##### Reading passage #####

Tuesday, November 11, 2008

"the inexplicable is enthroned in bourgeois society"

Art criticism ought to be written in the knowledge that it is basically beside the point. Any valid explanation ought to be verifiable from the picture (or sculpture or whatever) itself, making the written explanation redundant. The same applies to the criticism of social institutions: shopping precincts or the social services for instance. The following paragraphs attempt to explain Alfred Jarry's poster for Ubu Roi via a historical analysis of changes in the way authority is articulated. But history is written within history. I wrote the whole thing at work with no research whatsoever.

##### Source material #####

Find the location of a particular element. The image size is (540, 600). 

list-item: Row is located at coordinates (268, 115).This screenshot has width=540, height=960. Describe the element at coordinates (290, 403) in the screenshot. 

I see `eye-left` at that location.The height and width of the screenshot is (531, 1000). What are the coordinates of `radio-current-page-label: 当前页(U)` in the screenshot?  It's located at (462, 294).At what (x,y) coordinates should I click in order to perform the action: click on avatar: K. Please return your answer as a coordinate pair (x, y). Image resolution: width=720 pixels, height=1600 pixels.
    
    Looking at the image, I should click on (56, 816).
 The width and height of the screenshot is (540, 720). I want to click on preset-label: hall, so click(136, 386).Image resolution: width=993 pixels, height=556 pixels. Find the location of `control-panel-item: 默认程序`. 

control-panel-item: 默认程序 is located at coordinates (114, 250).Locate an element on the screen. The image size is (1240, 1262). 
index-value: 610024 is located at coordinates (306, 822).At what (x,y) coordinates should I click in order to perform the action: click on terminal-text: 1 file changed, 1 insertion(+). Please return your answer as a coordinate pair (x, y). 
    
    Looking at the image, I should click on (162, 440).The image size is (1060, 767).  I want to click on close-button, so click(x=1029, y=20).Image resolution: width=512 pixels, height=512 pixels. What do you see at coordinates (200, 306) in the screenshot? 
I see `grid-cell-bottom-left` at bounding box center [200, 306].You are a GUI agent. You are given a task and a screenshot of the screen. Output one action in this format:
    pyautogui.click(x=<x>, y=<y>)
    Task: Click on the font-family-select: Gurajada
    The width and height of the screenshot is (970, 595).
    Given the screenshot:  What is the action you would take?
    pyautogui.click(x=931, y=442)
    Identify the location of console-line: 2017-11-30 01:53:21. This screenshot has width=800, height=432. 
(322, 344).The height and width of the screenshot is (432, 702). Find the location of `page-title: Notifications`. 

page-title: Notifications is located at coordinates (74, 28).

#####

## [Set of tasks]
1. In the blog post, under what conditions did the writer produce the whole piece?
2. Copy word for word the part of the blog post starting at "Art criticism ought" and ending at "no research whatsoever.".
3. According to the blog post, why should art criticism be written in the knowledge that it is basically beside the point?

## [Per-task outputs]
1. The writer wrote it at work with no research whatsoever.

2.
Art criticism ought to be written in the knowledge that it is basically beside the point. Any valid explanation ought to be verifiable from the picture (or sculpture or whatever) itself, making the written explanation redundant. The same applies to the criticism of social institutions: shopping precincts or the social services for instance. The following paragraphs attempt to explain Alfred Jarry's poster for Ubu Roi via a historical analysis of changes in the way authority is articulated. But history is written within history. I wrote the whole thing at work with no research whatsoever.

3. Any valid explanation ought to be verifiable from the picture, sculpture or other work itself. That makes the written explanation redundant.